# Instructions to follow
In the entries that follow, the lines from the one with "Where should I click to: Click" through the one with "The image size is (704, 427)." are the ones to write out, exactly and with both ends included. Nothing else should appear.

# Exercise data
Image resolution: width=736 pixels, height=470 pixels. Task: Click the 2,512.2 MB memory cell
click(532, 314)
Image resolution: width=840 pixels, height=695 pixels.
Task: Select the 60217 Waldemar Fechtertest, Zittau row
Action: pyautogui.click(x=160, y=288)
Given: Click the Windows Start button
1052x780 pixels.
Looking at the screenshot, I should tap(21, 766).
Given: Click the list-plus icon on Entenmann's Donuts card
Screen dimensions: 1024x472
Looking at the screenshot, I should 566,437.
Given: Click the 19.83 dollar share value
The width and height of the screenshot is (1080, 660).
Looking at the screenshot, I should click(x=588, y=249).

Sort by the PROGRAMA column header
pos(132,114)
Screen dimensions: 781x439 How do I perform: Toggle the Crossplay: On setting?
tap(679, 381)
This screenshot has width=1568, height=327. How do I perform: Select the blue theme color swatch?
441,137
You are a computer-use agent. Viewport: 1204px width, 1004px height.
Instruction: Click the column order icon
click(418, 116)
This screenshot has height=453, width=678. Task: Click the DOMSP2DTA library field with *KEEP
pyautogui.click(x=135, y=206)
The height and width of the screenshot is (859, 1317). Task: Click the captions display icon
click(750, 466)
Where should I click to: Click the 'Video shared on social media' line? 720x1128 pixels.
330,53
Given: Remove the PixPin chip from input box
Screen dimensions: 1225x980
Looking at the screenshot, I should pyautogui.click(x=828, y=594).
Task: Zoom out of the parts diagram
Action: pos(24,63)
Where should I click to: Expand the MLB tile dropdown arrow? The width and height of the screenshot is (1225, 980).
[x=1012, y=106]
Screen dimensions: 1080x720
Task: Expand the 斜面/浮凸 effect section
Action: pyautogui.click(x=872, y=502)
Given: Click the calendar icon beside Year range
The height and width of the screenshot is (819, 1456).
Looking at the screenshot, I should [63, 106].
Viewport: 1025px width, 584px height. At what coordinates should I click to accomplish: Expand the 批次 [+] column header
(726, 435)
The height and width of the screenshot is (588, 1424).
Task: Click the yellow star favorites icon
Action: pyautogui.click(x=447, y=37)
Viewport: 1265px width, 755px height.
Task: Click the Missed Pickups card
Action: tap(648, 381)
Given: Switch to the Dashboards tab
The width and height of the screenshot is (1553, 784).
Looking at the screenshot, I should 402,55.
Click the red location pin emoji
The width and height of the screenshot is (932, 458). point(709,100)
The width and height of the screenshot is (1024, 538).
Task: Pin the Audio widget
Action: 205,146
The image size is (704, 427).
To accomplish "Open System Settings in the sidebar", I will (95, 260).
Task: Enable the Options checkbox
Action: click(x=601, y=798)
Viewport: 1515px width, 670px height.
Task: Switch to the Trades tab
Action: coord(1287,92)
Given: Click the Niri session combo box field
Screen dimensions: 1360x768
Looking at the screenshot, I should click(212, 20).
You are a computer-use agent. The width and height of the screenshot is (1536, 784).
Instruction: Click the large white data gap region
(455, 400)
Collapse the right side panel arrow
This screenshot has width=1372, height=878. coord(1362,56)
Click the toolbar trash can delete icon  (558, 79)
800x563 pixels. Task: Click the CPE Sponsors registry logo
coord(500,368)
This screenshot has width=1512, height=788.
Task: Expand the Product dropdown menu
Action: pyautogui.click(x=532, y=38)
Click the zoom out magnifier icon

# Response area
Where should I click to: Click the 'Video shared on social media' line? 720x1128 pixels.
330,53
Given: Remove the PixPin chip from input box
Screen dimensions: 1225x980
Looking at the screenshot, I should pyautogui.click(x=828, y=594).
Task: Zoom out of the parts diagram
Action: pos(24,63)
Where should I click to: Expand the MLB tile dropdown arrow? The width and height of the screenshot is (1225, 980).
[x=1012, y=106]
Screen dimensions: 1080x720
Task: Expand the 斜面/浮凸 effect section
Action: pyautogui.click(x=872, y=502)
Given: Click the calendar icon beside Year range
The height and width of the screenshot is (819, 1456).
Looking at the screenshot, I should [63, 106].
Viewport: 1025px width, 584px height. At what coordinates should I click to accomplish: Expand the 批次 [+] column header
(726, 435)
The height and width of the screenshot is (588, 1424).
Task: Click the yellow star favorites icon
Action: pyautogui.click(x=447, y=37)
Viewport: 1265px width, 755px height.
Task: Click the Missed Pickups card
Action: tap(648, 381)
Given: Switch to the Dashboards tab
The width and height of the screenshot is (1553, 784).
Looking at the screenshot, I should 402,55.
Click the red location pin emoji
The width and height of the screenshot is (932, 458). point(709,100)
The width and height of the screenshot is (1024, 538).
Task: Pin the Audio widget
Action: 205,146
The image size is (704, 427).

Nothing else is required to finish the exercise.